When to use: Documents where you need precise matching (child chunks) but the answer requires surrounding context (parent chunks). This is the most effective strategy for dense technical documentation.
Metadata Enrichment
Regardless of chunking strategy, always attach metadata to chunks before indexing.
def chunk_with_metadata(doc_path: str, content: str, chunks: list[str]) -> list[dict]:
return [
{
"content": chunk,
"source": doc_path,
"doc_title": extract_title(content),
"section": detect_section_heading(chunk),
"chunk_index": i,
"total_chunks": len(chunks),
"word_count": len(chunk.split()),
"created_at": datetime.utcnow().isoformat(),
}
for i, chunk in enumerate(chunks)
]
Why this matters: When the LLM gives a wrong answer, you need to trace it back to which chunk caused it. Without metadata, you have no way to debug retrieval quality.

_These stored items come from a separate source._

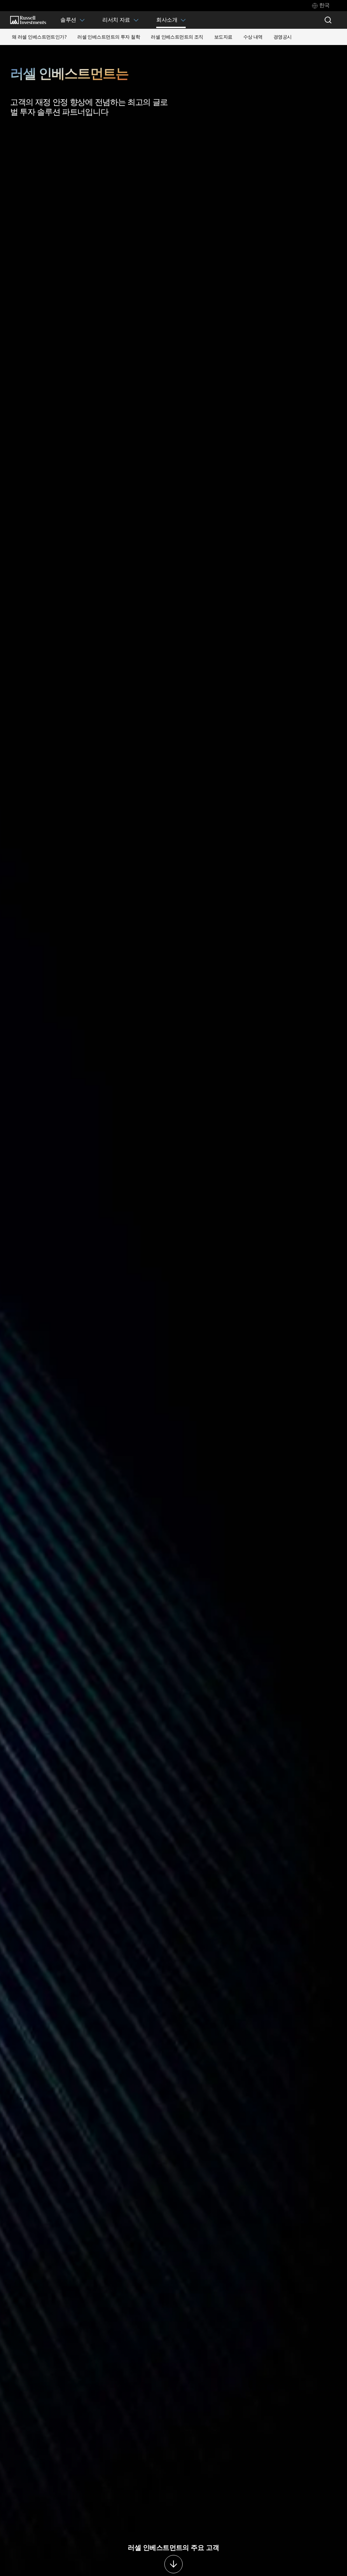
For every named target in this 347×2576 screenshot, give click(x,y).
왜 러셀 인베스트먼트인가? (39, 37)
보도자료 (223, 37)
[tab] (321, 5)
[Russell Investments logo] (28, 20)
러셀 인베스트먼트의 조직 (177, 37)
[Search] (328, 20)
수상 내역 (253, 37)
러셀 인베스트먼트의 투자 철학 (108, 37)
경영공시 (282, 37)
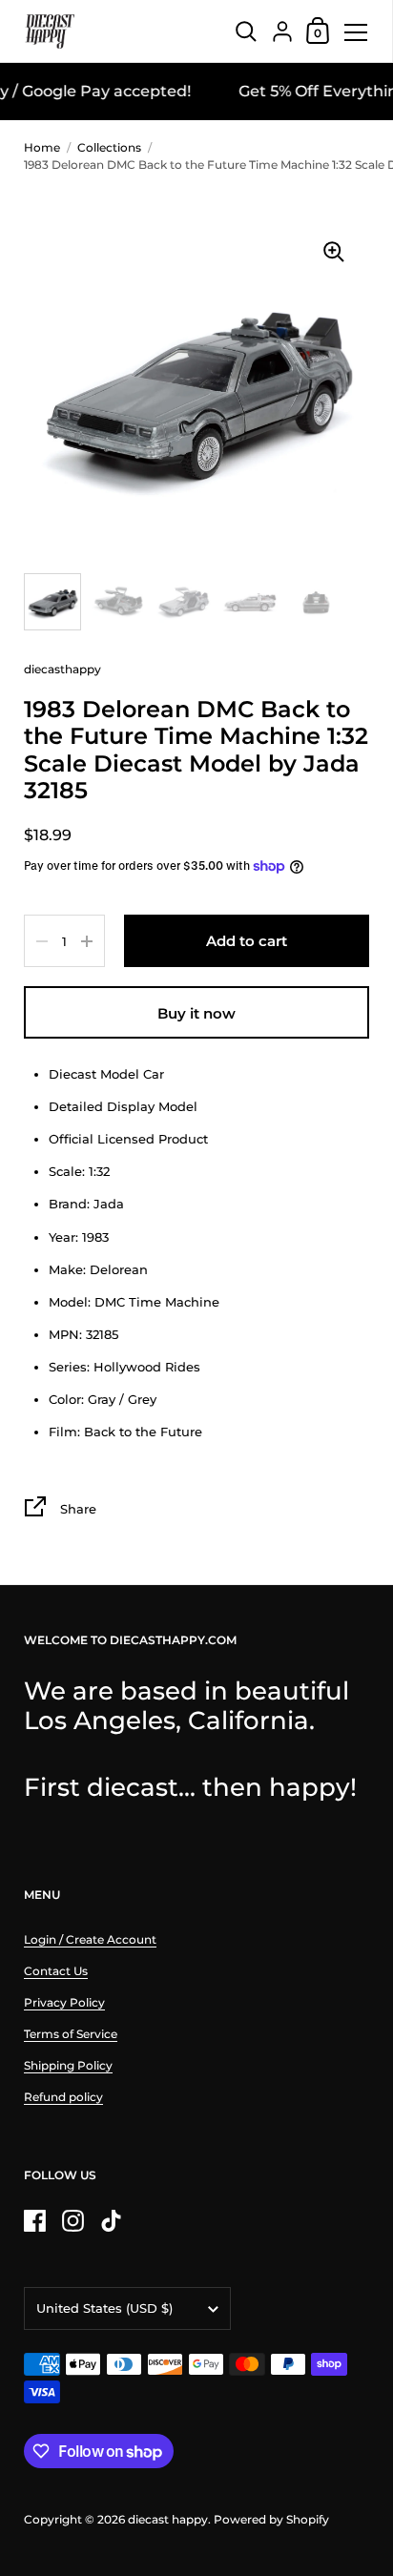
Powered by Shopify (271, 2519)
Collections (109, 147)
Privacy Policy (64, 2002)
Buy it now (196, 1013)
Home (42, 147)
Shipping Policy (68, 2065)
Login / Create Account (90, 1939)
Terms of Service (70, 2034)
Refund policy (63, 2097)
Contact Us (56, 1971)
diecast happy (168, 2519)
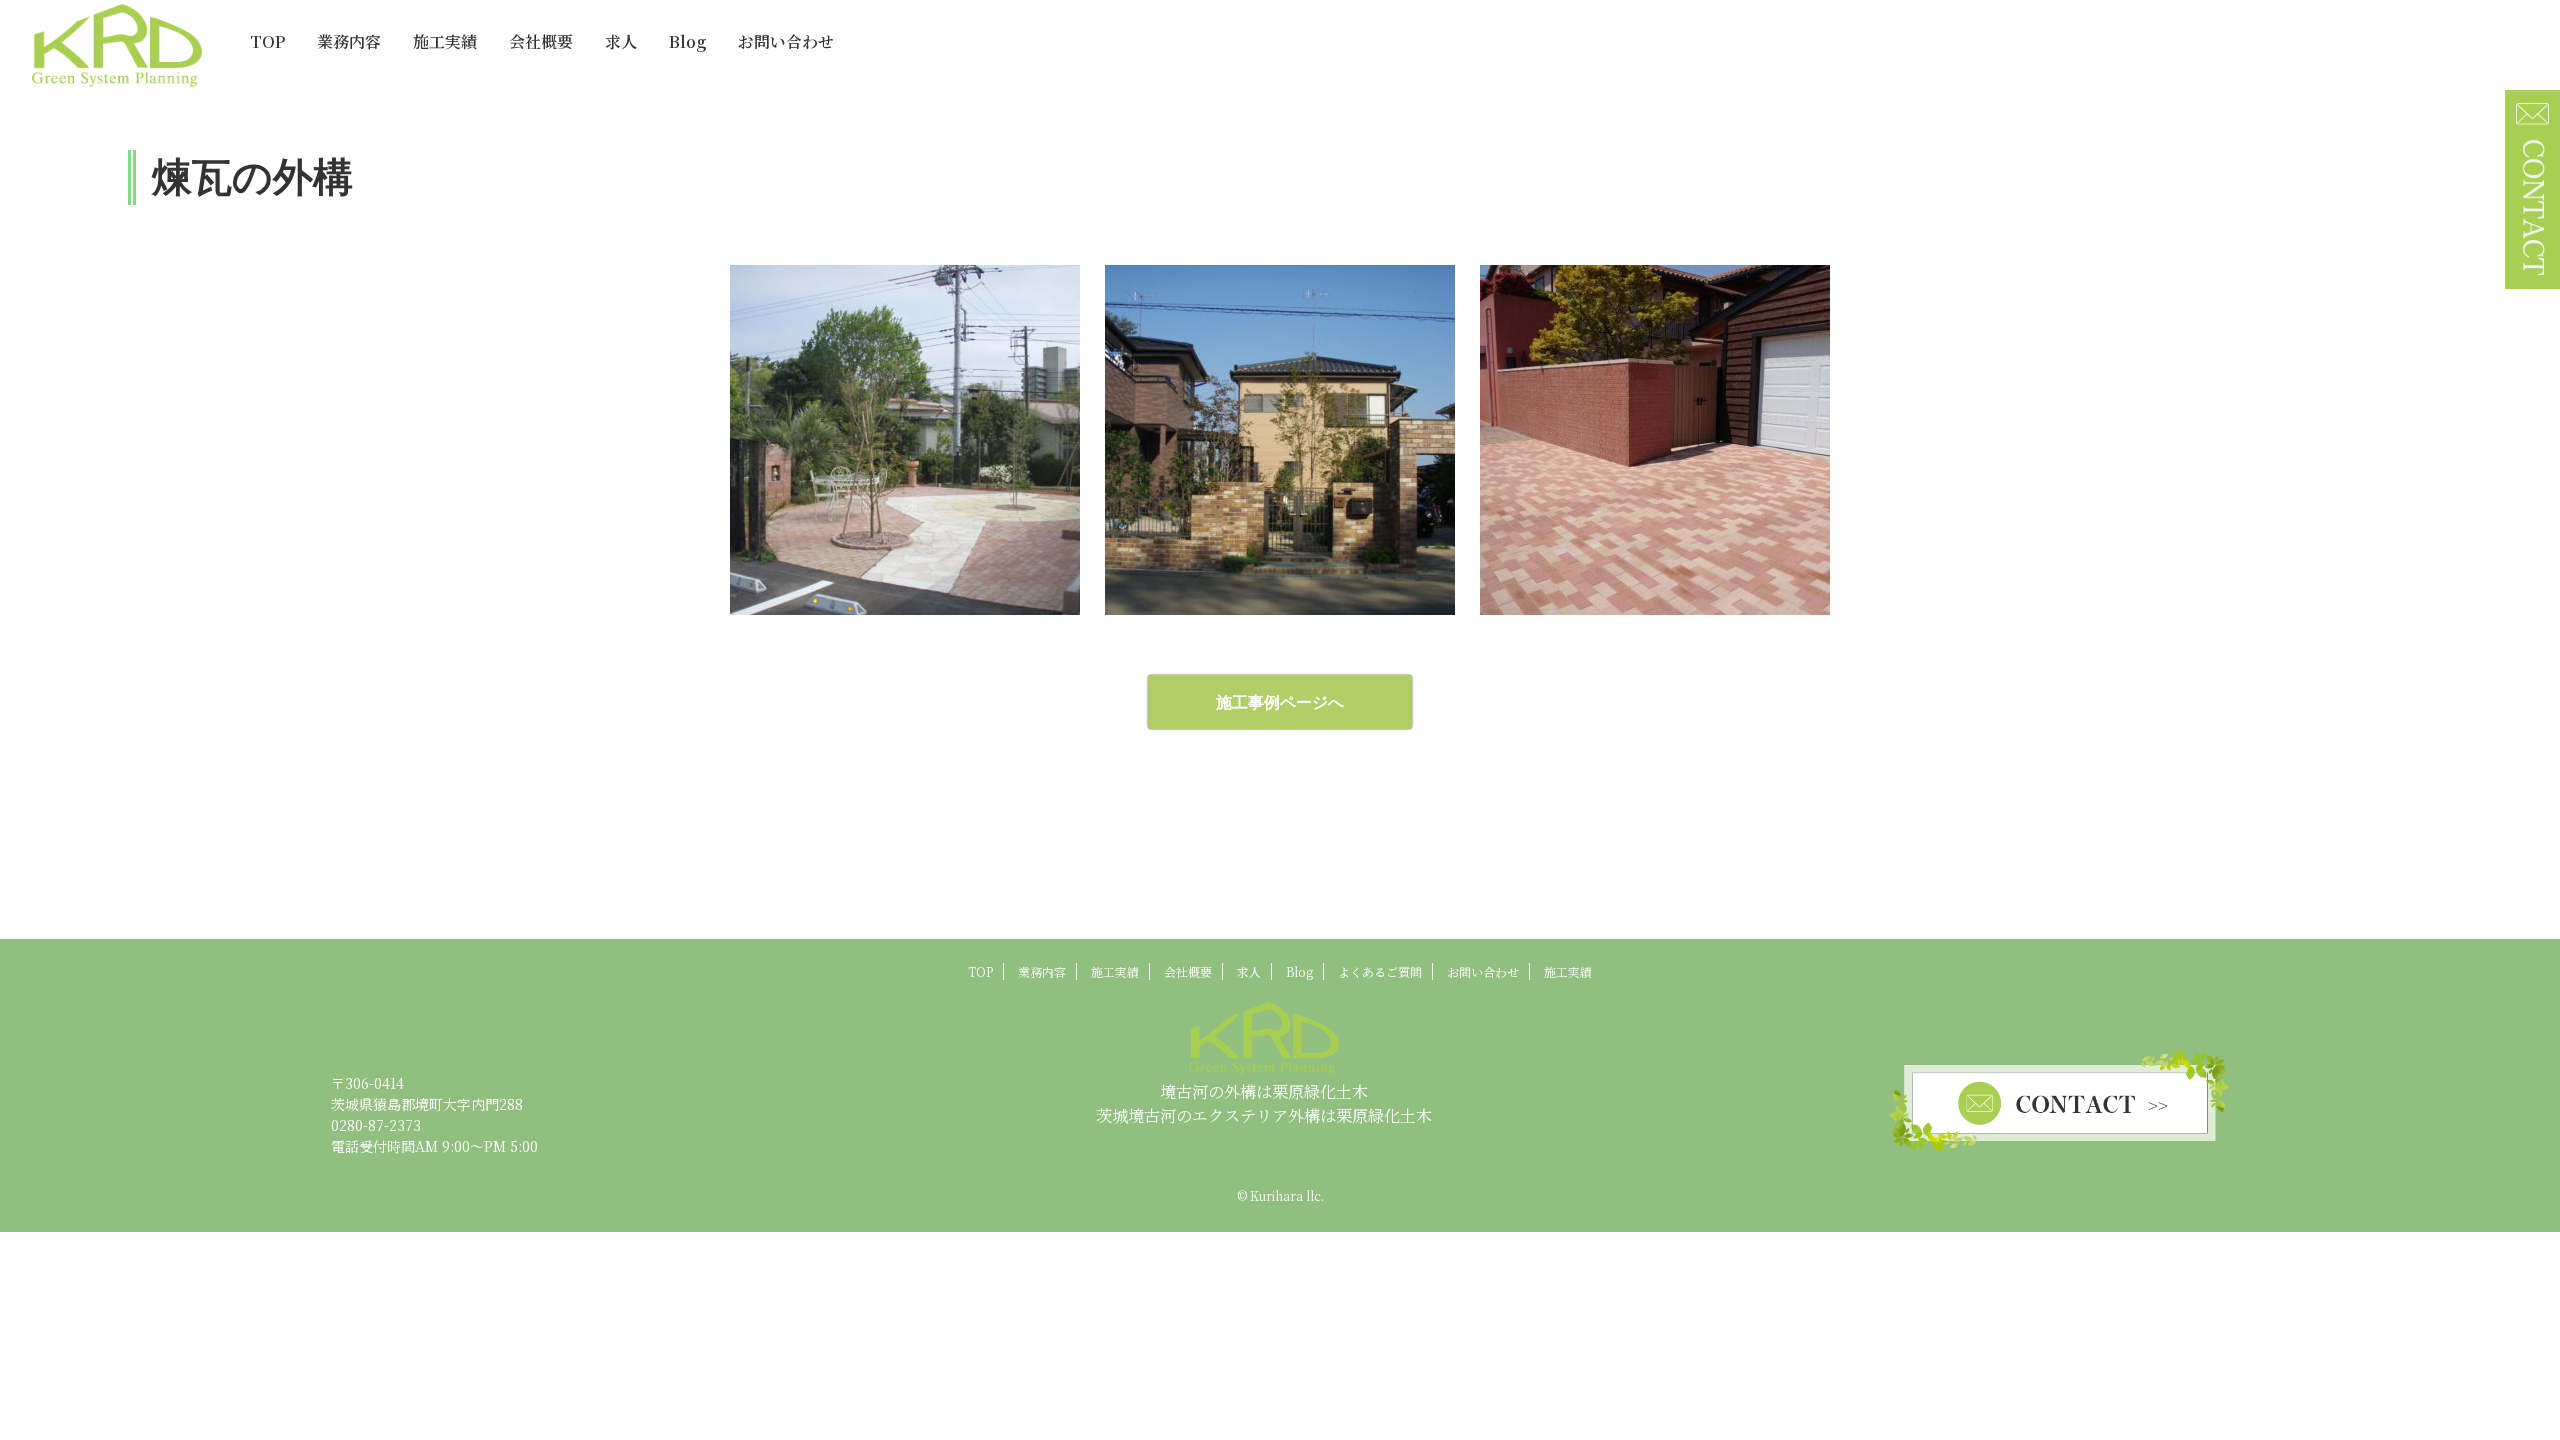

Also add metadata to your Azure AI Search index as filterable fields. This lets you scope searches to specific documents, date ranges, or document types.
Benchmark Results (What We See in Practice)
| Strategy | Retrieval Accuracy | Index Speed | Chunk Consistency |
|---|---|---|---|
| Fixed-size | 62% | Fast | High |
| Recursive character | 74% | Fast | High |
| Semantic | 81% | Slow (10x) | Low |
| Parent-child | 83% | Medium | Medium |
Numbers from our internal evaluations on 500-document technical knowledge bases. Your results will vary based on document type.
The retrieval accuracy is measured as: what percentage of test queries retrieve at least one chunk containing the ground-truth answer.
Recommended Starting Point
For a new RAG system on Azure:
- Start with recursive character chunking, chunk size 600–800 tokens, overlap 100 tokens
- Add rich metadata (source, section, date) to every chunk
- Use Azure AI Search with hybrid search (keyword + vector)
- Run evaluation queries on 50–100 test questions, check if the right chunk was retrieved
- If retrieval accuracy is below 70%, try parent-child chunking
- Only move to semantic chunking if retrieval accuracy matters more than indexing cost
The right chunking strategy depends entirely on your documents. Test, measure, iterate.